Raios partam a velha!

Primeiro, ainda me senti tentado a pousar por um momento a chávena de café, para escutar com mais atenção aquela voz que ia gradualmente subindo o nível dos decibéis, mas optei por tentar ignorar.
Claro que, o ênfase vai para a palavra “tentar”, pois uns segundos após ter começado, passou a ser completamente impossível deixar de ouvir o timbre esganiçado que ecoava mesmo por detrás de mim, dizendo com a língua bem afiada, mal de tudo e de todos.
Num gesto quase involuntário, vi-me a espreitar disfarçadamente sobre o ombro esquerdo, tentando perceber melhor o que se passava dentro do café, mas o sol ameno que envolvia toda a pequena esplanada, transformara a janela num grande e cristalino espelho, tornando impossível ver, fosse o que fosse, no interior do estabelecimento.  

«Raios partam a velha!» – Pensei para comigo, apercebendo-me no mesmo instante que não fazia a mínima ideia da idade de quem “grasnava” tão fogosamente. 

Quando o discurso começou, (e escolhi a palavra discurso em vez de conversa, porque ela não dava oportunidade a alguém de sequer tentar interromper) ainda pensei por uns instantes que iria falar sobre o seu desagrado perante os benefícios para os Chineses em Portugal, levando-me quase a esboçar um sorriso de concordância, mas… não foi necessário mais de alguns segundos, para entender que a cultura da senhora em questão era inversamente proporcional à sua fluência na dádiva da ignorância.

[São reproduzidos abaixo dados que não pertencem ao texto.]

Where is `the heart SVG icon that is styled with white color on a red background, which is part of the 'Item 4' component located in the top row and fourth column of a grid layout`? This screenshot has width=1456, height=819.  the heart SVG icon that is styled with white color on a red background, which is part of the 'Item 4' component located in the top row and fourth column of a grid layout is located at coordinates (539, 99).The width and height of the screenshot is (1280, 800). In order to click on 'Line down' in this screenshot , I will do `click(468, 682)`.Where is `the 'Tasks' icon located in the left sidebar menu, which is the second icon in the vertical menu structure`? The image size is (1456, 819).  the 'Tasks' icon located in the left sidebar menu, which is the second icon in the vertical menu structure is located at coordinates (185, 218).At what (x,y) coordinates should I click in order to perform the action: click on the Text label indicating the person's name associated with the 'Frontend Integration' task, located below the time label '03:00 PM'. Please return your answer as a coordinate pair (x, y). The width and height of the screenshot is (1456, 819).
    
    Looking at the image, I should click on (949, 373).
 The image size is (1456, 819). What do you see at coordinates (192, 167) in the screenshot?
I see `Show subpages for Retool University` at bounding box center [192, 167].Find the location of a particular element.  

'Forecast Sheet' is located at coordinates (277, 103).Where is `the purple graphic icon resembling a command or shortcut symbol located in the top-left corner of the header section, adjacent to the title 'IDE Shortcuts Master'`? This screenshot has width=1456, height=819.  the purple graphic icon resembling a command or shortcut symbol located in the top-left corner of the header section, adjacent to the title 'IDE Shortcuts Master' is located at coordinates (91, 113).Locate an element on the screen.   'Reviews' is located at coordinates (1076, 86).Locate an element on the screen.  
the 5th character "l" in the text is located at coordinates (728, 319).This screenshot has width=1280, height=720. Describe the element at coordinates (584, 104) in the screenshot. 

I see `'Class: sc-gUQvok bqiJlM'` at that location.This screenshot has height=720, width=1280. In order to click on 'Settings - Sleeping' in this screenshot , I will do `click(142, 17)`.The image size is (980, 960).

É que… além de parva, era estúpida!

Depois de afirmar repetidamente que não gostava de Chineses, e era incapaz de entrar numa das suas lojas sem ser acompanhada, pois tinha ouvido dizer que uma senhora entrou lá sozinha, ficando desaparecida durante bastante tempo, sendo mais tarde encontrada esquartejada, e uma fiscalização teria supostamente encontrado pedaços de carne humana no Sushi, ainda falou mais algum tempo das qualidades dos Samurais na China, da diferença dos produtos para consumo local e exportação, e da situação das crianças chinesas mais desprivilegiadas em grandes cidades, como Tóquio.
Depois, dentro da mesma sequência exemplar de cultura, inteligência e delicadeza, foi a vez de expressar a sua opinião sobre os indianos, sobre as brasileiras, sobre a raça negra, sobre os países do leste…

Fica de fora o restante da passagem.